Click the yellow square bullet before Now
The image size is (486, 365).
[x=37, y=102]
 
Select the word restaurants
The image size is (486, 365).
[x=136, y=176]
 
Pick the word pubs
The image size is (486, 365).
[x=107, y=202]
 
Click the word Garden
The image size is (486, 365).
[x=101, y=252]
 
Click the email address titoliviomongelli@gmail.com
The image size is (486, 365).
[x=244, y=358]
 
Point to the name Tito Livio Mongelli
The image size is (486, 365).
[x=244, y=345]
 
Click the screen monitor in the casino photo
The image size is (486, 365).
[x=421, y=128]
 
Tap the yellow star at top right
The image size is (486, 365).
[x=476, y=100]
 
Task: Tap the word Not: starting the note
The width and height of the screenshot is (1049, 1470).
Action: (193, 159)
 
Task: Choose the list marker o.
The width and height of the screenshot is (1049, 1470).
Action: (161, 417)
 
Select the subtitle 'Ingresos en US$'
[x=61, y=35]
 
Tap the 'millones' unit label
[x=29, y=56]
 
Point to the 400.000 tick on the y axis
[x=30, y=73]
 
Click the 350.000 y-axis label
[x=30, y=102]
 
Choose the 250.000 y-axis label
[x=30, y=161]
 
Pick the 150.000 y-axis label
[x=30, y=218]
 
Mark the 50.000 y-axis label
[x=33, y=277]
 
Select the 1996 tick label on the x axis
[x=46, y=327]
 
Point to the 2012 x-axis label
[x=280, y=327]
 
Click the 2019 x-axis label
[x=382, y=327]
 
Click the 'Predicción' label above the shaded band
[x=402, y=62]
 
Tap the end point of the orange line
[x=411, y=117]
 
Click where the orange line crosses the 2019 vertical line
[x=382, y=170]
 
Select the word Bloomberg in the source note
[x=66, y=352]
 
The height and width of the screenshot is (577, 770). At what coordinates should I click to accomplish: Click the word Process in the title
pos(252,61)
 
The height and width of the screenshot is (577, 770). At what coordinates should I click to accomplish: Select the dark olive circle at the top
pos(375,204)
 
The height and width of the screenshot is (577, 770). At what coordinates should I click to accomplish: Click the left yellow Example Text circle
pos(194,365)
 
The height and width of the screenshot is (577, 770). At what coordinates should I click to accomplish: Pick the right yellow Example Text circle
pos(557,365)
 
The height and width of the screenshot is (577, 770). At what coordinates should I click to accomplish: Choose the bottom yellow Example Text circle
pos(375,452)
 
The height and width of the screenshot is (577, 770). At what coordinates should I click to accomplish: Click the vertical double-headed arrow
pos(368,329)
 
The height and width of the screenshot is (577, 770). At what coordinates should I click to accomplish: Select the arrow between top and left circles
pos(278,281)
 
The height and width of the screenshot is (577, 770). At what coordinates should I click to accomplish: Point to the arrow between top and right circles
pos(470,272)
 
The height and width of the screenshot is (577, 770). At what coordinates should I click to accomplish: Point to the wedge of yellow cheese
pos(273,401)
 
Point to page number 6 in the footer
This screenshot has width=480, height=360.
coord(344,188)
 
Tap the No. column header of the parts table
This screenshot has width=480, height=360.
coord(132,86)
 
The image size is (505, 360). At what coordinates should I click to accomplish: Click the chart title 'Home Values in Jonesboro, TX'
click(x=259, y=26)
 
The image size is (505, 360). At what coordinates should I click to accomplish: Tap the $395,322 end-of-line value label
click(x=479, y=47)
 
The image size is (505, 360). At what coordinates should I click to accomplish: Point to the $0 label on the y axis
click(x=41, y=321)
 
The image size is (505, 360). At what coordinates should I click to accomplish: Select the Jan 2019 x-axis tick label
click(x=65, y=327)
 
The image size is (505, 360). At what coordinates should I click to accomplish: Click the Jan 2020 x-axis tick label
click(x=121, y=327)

Task:
Copy every one of the records above, word for word, with no changes.

Response:
Click the yellow square bullet before Now
The image size is (486, 365).
[x=37, y=102]
 
Select the word restaurants
The image size is (486, 365).
[x=136, y=176]
 
Pick the word pubs
The image size is (486, 365).
[x=107, y=202]
 
Click the word Garden
The image size is (486, 365).
[x=101, y=252]
 
Click the email address titoliviomongelli@gmail.com
The image size is (486, 365).
[x=244, y=358]
 
Point to the name Tito Livio Mongelli
The image size is (486, 365).
[x=244, y=345]
 
Click the screen monitor in the casino photo
The image size is (486, 365).
[x=421, y=128]
 
Tap the yellow star at top right
The image size is (486, 365).
[x=476, y=100]
 
Task: Tap the word Not: starting the note
The width and height of the screenshot is (1049, 1470).
Action: (193, 159)
 
Task: Choose the list marker o.
The width and height of the screenshot is (1049, 1470).
Action: (161, 417)
 
Select the subtitle 'Ingresos en US$'
[x=61, y=35]
 
Tap the 'millones' unit label
[x=29, y=56]
 
Point to the 400.000 tick on the y axis
[x=30, y=73]
 
Click the 350.000 y-axis label
[x=30, y=102]
 
Choose the 250.000 y-axis label
[x=30, y=161]
 
Pick the 150.000 y-axis label
[x=30, y=218]
 
Mark the 50.000 y-axis label
[x=33, y=277]
 
Select the 1996 tick label on the x axis
[x=46, y=327]
 
Point to the 2012 x-axis label
[x=280, y=327]
 
Click the 2019 x-axis label
[x=382, y=327]
 
Click the 'Predicción' label above the shaded band
[x=402, y=62]
 
Tap the end point of the orange line
[x=411, y=117]
 
Click where the orange line crosses the 2019 vertical line
[x=382, y=170]
 
Select the word Bloomberg in the source note
[x=66, y=352]
 
The height and width of the screenshot is (577, 770). At what coordinates should I click to accomplish: Click the word Process in the title
pos(252,61)
 
The height and width of the screenshot is (577, 770). At what coordinates should I click to accomplish: Select the dark olive circle at the top
pos(375,204)
 
The height and width of the screenshot is (577, 770). At what coordinates should I click to accomplish: Click the left yellow Example Text circle
pos(194,365)
 
The height and width of the screenshot is (577, 770). At what coordinates should I click to accomplish: Pick the right yellow Example Text circle
pos(557,365)
 
The height and width of the screenshot is (577, 770). At what coordinates should I click to accomplish: Choose the bottom yellow Example Text circle
pos(375,452)
 
The height and width of the screenshot is (577, 770). At what coordinates should I click to accomplish: Click the vertical double-headed arrow
pos(368,329)
 
The height and width of the screenshot is (577, 770). At what coordinates should I click to accomplish: Select the arrow between top and left circles
pos(278,281)
 
The height and width of the screenshot is (577, 770). At what coordinates should I click to accomplish: Point to the arrow between top and right circles
pos(470,272)
 
The height and width of the screenshot is (577, 770). At what coordinates should I click to accomplish: Point to the wedge of yellow cheese
pos(273,401)
 
Point to page number 6 in the footer
This screenshot has width=480, height=360.
coord(344,188)
 
Tap the No. column header of the parts table
This screenshot has width=480, height=360.
coord(132,86)
 
The image size is (505, 360). At what coordinates should I click to accomplish: Click the chart title 'Home Values in Jonesboro, TX'
click(x=259, y=26)
 
The image size is (505, 360). At what coordinates should I click to accomplish: Tap the $395,322 end-of-line value label
click(x=479, y=47)
 
The image size is (505, 360). At what coordinates should I click to accomplish: Point to the $0 label on the y axis
click(x=41, y=321)
 
The image size is (505, 360). At what coordinates should I click to accomplish: Select the Jan 2019 x-axis tick label
click(x=65, y=327)
 
The image size is (505, 360). At what coordinates should I click to accomplish: Click the Jan 2020 x-axis tick label
click(x=121, y=327)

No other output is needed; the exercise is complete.